Functional overview of node feature aggregation (source)

Python implementation of GSDT

GSDT requires a PyTorch environment with CUDA enabled GPU runtime. Download the source codes from the official repository.

!git clone https://github.com/yongxinw/GSDT.git

Output:

Change the directory to refer to the downloaded GSDT and explore its contents.

 %cd /content/GSDT/
 !ls -p

Output:

GSDT works well with Anaconda-3 distribution. Download and install if the local machine does not have a conda environment.

 !wget https://repo.anaconda.com/archive/Anaconda3-2020.02-Linux-x86_64.sh
 !bash Anaconda3-2020.02-Linux-x86_64.sh

Output:

Enable and activate the conda environment.

!bash

Inside the conda’s base environment, provide the following command.

conda create -n dev python=3.6

A part of Code and Output:

Activate conda’s development environment using the following command and run the following steps inside the development environment only.

conda activate dev

Install the dependencies in the development environment by running pip command in recursion.
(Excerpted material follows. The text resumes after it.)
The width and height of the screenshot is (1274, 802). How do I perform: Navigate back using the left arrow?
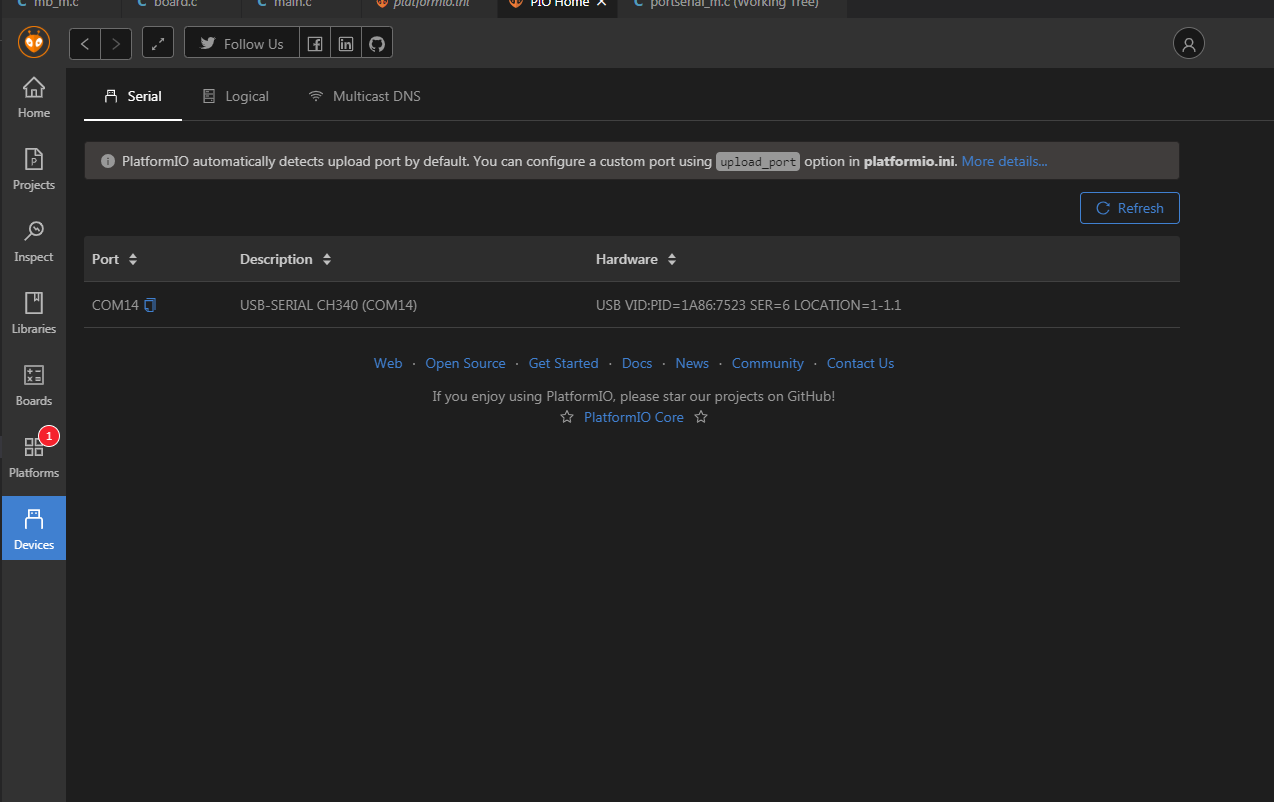tap(84, 43)
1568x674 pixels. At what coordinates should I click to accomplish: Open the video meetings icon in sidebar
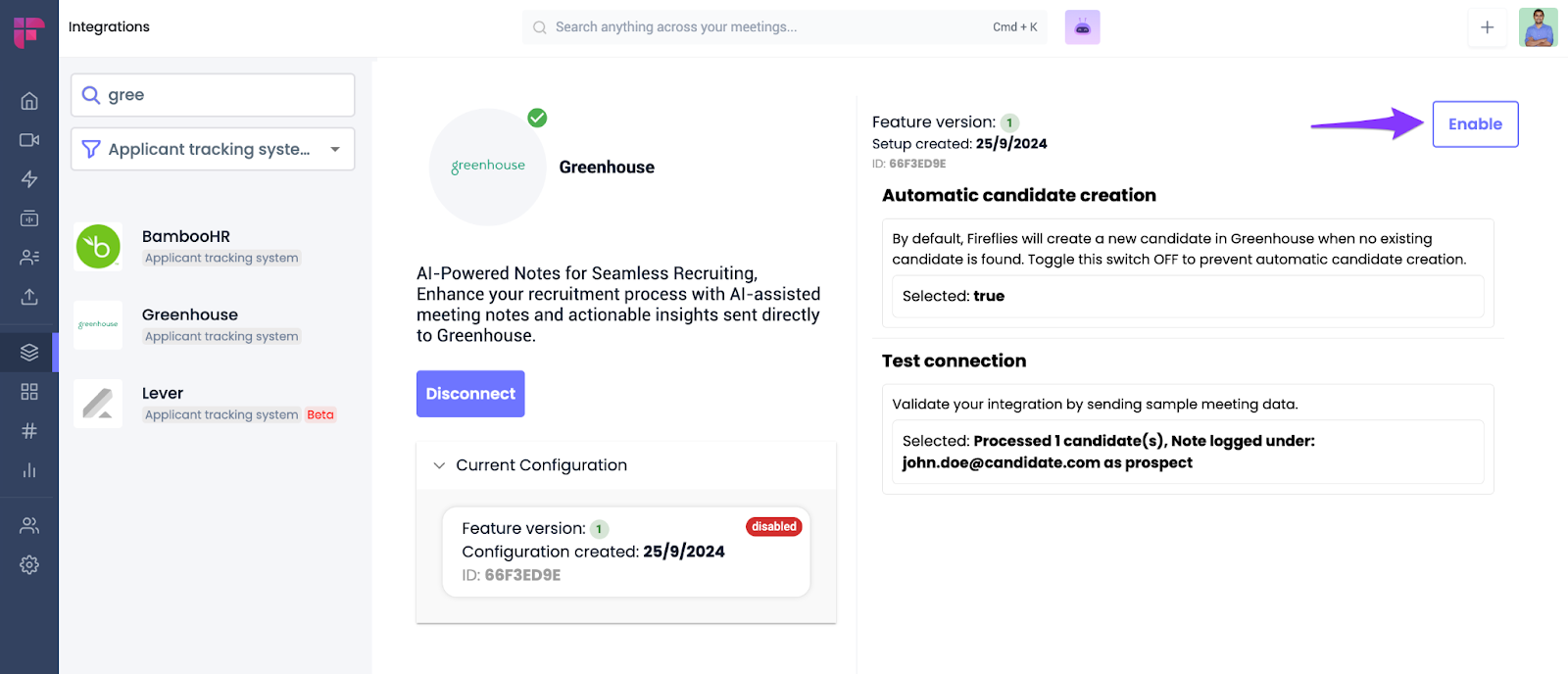coord(29,140)
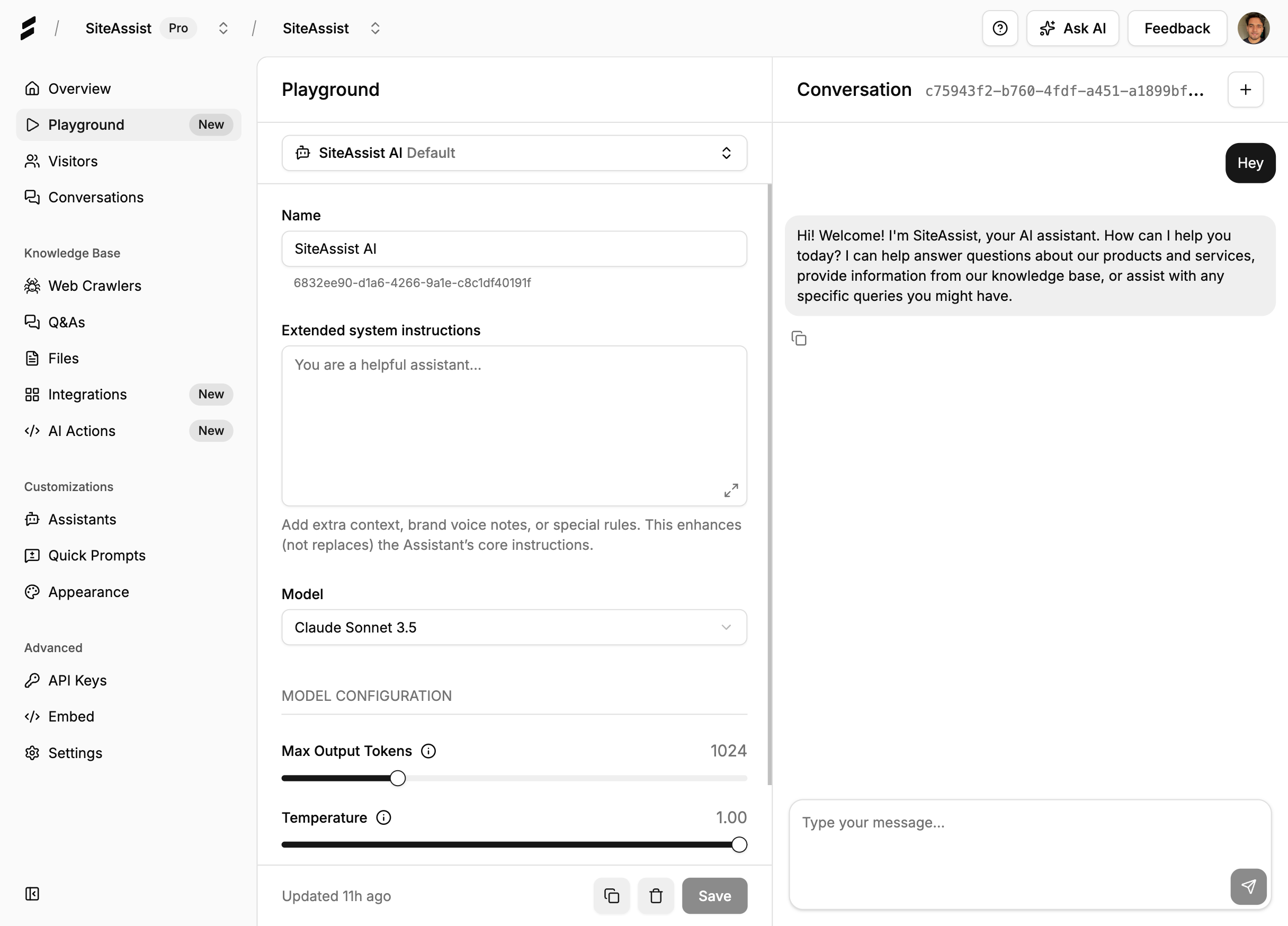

pip install -r requirements.txt

A part of Code and Output:

Install the PyTorch version 1.7.0 that is compatible with the CUDA version 10.2. Anaconda distribution comes with CUDA 10.2 by default.

pip install torch==1.7.0

Install the PyTorch Geometric package

bash install_pyg.sh CUDA_version=cu102

Output:

Build Deformable Convolutional Neural Network version 2 from the source file using the following command successively.

 cd ./src/lib/models/networks/DCNv2
 bash make.sh

Download the dataset from MOT15 and MOT20 challenges. Once the dataset is ready, the following commands generate labels corresponding to the objects.

 cd src
 python gen_labels_15.py
 python gen_labels_20.py

Download the pre-trained models corresponding to the MOT15 dataset and MOT20 dataset and their weights and move them to /content/GSDT/experiments. Perform sample evaluation on two frames from the datasets, each using the following commands successively.

 cd ./experiments
 track_gnn_mot_AGNNConv_RoIAlign_mot15.sh model_mot15
 track_gnn_mot_AGNNConv_RoIAlign_mot20.sh model_mot20

Performance of GSDT

GSDT has been evaluated on the open challenges MOT15, MOT16, MOT17 and MOT20. Compared with competing models, the model has been submitted by its authors to the official leaderboard of the MOT challenge. Models are evaluated based on numerous standard metrics including MOTA, IDF1, MT, ML and IDS.

Sample MOT — A sample multi-object tracking on MOT20 dataset using the GSDT model (Source)

GSDT greatly outperforms most of the well-acclaimed models including DMT, LIF_TsimInt, MDP_SubCNN, CDA_DDAL, MPNTrack, EAMTT, AP_HWDPL, NOMTwSDP, RAR15, Tube_TK, CTrackerV1, CTTrack17, SORT20 and POI. GSDT is recognized as the state-of-the-art in the MOT challenge during its publication.